(SET PROBLEM)
Copy every line of the items below word for word, leaving out the pictures.

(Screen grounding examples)
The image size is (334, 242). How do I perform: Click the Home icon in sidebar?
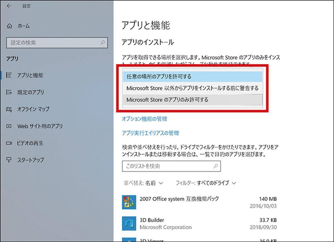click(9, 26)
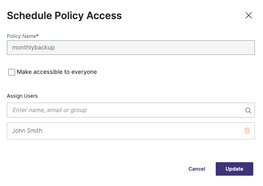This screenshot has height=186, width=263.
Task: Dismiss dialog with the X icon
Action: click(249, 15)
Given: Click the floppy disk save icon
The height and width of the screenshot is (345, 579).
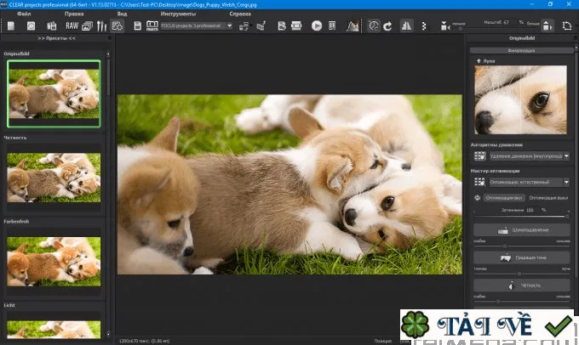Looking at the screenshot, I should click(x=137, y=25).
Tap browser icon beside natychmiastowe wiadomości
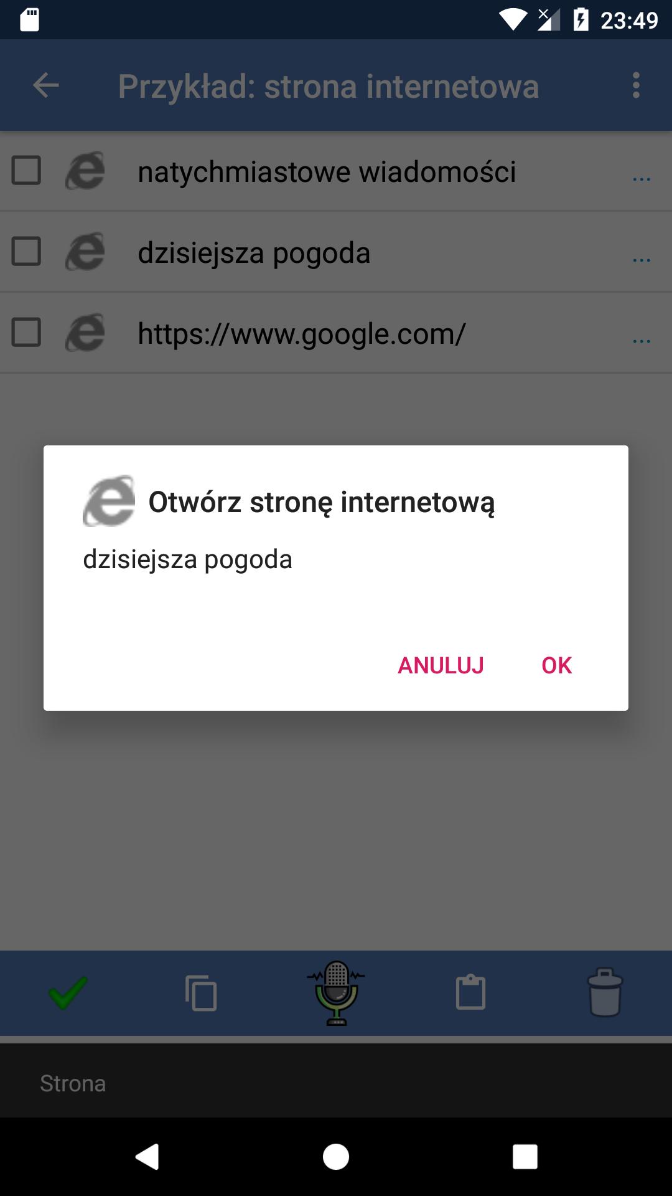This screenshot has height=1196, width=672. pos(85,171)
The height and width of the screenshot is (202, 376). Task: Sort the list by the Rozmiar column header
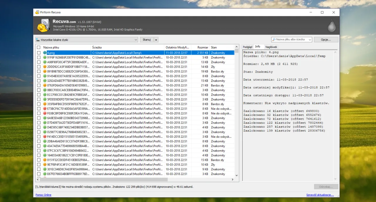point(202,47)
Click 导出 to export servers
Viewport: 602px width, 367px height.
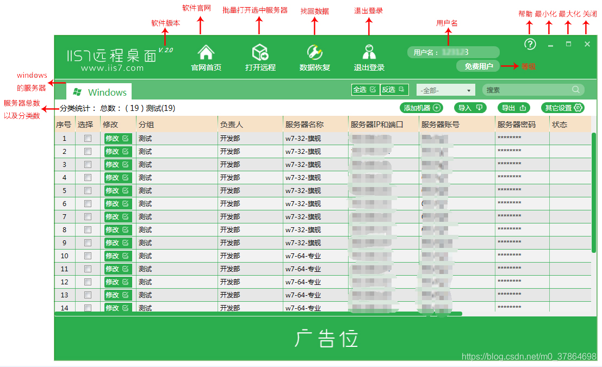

(TASK OUTPUT)
The image size is (334, 242). How do I perform: Click the Home icon in sidebar?
click(9, 26)
This screenshot has height=186, width=263.
Task: Dismiss dialog with the X icon
Action: click(249, 15)
Given: Click the floppy disk save icon
The height and width of the screenshot is (345, 579).
Looking at the screenshot, I should click(x=137, y=25).
Tap browser icon beside natychmiastowe wiadomości
This screenshot has height=1196, width=672. pos(85,171)
The height and width of the screenshot is (202, 376). Task: Sort the list by the Rozmiar column header
point(202,47)
Click 导出 to export servers
Viewport: 602px width, 367px height.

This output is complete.